* _WHAT IS EXPECTED_
Return the lines below exactly as they appear, please, starting with the first and ending with the one that contains "Velvet Breakfast Cushion".

* _PROVIDED ENTRIES_
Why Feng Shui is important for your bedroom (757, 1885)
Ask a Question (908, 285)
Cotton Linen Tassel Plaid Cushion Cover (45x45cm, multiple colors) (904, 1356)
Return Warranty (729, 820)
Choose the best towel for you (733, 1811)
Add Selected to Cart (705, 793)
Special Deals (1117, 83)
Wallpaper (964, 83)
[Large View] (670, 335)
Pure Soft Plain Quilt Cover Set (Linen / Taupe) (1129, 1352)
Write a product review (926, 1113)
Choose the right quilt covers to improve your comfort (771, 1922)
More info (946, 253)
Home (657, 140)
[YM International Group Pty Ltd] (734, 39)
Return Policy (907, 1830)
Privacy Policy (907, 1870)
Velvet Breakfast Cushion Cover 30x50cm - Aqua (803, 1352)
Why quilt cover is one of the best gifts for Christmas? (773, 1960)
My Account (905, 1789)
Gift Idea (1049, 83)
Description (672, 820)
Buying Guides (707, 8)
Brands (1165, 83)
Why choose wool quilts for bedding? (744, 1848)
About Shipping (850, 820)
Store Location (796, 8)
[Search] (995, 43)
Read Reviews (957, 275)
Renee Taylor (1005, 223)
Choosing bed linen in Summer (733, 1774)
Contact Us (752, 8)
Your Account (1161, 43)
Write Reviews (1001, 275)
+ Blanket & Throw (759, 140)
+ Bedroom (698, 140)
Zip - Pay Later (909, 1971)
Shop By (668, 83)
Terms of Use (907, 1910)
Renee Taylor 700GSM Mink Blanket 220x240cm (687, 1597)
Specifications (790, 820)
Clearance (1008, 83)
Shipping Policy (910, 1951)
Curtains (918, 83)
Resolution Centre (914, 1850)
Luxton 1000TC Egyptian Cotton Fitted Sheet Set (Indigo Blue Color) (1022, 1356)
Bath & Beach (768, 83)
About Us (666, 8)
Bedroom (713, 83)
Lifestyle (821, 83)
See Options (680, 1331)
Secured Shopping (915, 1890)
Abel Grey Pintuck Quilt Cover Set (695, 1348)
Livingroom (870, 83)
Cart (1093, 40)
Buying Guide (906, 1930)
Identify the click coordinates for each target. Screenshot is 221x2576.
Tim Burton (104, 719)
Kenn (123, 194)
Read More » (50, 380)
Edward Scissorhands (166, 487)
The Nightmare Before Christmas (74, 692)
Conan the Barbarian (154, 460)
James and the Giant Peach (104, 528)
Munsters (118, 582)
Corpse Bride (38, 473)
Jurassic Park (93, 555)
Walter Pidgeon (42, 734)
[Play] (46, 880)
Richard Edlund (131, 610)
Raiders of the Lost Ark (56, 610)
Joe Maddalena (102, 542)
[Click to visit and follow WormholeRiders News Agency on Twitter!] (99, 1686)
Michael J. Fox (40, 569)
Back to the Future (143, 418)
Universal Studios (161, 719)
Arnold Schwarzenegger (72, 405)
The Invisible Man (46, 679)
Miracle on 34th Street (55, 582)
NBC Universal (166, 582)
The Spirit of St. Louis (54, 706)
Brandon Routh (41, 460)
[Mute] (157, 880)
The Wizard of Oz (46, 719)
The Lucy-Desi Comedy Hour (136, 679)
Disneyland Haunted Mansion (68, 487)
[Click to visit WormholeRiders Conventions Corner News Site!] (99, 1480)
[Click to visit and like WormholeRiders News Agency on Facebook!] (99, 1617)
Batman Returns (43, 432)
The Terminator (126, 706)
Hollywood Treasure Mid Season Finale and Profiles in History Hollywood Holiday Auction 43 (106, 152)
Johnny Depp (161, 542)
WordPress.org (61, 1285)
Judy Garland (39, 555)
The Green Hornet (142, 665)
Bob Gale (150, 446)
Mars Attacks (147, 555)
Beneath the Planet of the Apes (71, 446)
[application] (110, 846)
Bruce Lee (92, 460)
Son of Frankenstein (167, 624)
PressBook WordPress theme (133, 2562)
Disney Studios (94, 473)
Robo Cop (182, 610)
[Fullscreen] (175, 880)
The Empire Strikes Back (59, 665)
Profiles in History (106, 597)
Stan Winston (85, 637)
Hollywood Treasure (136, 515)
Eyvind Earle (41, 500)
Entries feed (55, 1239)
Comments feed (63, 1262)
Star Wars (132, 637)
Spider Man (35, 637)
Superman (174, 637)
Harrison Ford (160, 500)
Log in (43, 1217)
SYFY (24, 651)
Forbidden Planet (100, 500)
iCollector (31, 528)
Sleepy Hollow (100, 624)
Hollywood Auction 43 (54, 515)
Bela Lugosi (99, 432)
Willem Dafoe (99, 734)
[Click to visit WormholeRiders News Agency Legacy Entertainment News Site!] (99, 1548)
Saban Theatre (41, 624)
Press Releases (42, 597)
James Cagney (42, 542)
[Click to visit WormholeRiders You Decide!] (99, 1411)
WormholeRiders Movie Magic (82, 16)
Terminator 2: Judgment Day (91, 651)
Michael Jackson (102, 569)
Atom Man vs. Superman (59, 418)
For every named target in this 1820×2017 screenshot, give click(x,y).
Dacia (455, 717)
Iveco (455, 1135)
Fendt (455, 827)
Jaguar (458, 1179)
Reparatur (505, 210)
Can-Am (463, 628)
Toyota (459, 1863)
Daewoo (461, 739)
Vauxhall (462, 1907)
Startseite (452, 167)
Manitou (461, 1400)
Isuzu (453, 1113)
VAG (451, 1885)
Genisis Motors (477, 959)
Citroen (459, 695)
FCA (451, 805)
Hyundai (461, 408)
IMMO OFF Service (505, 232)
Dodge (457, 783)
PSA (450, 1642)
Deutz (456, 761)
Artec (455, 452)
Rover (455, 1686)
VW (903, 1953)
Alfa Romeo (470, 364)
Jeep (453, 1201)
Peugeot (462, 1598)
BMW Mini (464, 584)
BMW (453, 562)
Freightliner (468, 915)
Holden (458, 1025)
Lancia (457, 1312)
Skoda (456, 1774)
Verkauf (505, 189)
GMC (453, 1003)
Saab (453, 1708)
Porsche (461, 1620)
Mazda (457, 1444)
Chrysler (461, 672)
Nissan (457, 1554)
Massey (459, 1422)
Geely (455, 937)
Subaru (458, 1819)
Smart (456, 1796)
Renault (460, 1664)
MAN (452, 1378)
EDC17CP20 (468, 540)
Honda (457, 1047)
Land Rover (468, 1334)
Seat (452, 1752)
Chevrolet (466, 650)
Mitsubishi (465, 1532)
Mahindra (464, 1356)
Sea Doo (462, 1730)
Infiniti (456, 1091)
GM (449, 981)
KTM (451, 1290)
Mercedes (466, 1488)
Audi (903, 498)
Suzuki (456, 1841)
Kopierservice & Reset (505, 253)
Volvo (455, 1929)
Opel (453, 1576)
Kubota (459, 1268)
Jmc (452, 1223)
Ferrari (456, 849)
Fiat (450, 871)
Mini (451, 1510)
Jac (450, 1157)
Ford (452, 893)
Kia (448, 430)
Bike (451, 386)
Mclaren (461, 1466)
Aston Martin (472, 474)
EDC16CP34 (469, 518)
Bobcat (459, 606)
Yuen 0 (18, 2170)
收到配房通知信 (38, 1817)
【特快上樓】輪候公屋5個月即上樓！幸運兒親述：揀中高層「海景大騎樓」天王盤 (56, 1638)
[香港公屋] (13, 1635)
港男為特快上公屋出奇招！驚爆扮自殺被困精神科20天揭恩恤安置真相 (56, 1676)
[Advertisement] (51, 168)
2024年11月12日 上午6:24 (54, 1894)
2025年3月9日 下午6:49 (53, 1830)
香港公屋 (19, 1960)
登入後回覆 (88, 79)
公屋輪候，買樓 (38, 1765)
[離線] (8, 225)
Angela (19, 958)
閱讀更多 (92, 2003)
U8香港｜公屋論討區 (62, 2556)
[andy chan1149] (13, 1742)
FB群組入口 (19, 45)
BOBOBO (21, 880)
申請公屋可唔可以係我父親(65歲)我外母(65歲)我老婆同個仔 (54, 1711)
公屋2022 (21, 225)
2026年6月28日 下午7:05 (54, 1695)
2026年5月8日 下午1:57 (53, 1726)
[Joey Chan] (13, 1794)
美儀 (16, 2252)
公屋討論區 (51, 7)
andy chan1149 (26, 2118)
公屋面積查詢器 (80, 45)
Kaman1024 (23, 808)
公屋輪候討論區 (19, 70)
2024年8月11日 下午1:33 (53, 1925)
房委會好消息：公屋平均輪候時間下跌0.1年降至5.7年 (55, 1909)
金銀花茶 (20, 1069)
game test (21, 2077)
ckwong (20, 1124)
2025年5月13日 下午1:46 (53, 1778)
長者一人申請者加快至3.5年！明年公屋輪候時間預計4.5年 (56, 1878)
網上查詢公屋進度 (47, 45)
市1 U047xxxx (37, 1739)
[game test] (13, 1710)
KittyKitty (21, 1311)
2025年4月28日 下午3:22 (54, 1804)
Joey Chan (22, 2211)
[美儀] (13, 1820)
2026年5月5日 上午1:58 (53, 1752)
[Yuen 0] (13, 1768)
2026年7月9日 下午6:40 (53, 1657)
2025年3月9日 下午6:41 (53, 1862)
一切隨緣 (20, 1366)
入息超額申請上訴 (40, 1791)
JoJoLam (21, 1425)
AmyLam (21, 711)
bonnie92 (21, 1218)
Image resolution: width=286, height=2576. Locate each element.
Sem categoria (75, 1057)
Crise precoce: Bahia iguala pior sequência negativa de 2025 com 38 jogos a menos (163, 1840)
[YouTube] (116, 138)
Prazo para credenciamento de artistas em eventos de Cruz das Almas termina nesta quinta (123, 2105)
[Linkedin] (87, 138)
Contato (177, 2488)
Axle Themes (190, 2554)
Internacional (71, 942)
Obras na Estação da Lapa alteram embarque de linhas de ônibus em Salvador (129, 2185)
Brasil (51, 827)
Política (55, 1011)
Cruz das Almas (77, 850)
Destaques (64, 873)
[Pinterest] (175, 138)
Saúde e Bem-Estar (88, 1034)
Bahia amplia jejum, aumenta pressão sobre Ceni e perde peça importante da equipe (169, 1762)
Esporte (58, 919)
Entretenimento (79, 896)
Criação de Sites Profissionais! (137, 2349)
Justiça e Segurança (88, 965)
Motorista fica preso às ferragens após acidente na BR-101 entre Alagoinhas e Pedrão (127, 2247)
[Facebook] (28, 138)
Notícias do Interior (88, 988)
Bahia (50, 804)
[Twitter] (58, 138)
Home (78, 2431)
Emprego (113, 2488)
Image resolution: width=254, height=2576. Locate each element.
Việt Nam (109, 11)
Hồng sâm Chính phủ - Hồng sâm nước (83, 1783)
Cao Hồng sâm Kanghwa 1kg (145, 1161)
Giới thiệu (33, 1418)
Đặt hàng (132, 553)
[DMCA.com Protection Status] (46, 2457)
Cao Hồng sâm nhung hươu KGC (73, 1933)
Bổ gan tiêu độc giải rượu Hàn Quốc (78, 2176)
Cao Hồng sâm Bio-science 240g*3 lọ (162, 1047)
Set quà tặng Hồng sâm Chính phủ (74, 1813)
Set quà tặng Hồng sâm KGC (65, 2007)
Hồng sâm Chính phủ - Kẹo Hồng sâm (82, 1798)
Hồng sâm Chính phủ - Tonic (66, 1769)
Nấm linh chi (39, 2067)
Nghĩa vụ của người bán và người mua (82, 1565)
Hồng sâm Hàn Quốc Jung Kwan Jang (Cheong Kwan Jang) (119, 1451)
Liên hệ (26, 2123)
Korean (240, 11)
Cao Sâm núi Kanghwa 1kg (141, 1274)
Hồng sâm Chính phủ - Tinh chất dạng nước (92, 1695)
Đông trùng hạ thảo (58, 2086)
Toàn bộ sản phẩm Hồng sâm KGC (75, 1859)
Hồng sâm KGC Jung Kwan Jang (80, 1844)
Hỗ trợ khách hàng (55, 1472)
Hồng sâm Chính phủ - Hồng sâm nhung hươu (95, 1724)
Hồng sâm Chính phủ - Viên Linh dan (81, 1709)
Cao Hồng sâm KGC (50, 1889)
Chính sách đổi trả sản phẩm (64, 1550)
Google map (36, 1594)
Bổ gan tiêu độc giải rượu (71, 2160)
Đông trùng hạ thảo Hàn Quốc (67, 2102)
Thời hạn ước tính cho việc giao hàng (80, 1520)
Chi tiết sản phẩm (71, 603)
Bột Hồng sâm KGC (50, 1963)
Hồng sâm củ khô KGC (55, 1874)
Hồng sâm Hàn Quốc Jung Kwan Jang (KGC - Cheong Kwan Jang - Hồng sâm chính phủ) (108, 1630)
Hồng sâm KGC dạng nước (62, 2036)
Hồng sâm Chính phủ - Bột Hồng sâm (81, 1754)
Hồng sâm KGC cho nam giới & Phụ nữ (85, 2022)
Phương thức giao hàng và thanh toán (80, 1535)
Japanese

* _ANSWER SECTION_
Why Feng Shui is important for your bedroom (757, 1885)
Ask a Question (908, 285)
Cotton Linen Tassel Plaid Cushion Cover (45x45cm, multiple colors) (904, 1356)
Return Warranty (729, 820)
Choose the best towel for you (733, 1811)
Add Selected to Cart (705, 793)
Special Deals (1117, 83)
Wallpaper (964, 83)
[Large View] (670, 335)
Pure Soft Plain Quilt Cover Set (Linen / Taupe) (1129, 1352)
Write a product review (926, 1113)
Choose the right quilt covers to improve your comfort (771, 1922)
More info (946, 253)
Home (657, 140)
[YM International Group Pty Ltd] (734, 39)
Return Policy (907, 1830)
Privacy Policy (907, 1870)
Velvet Breakfast Cushion Cover 30x50cm - Aqua (803, 1352)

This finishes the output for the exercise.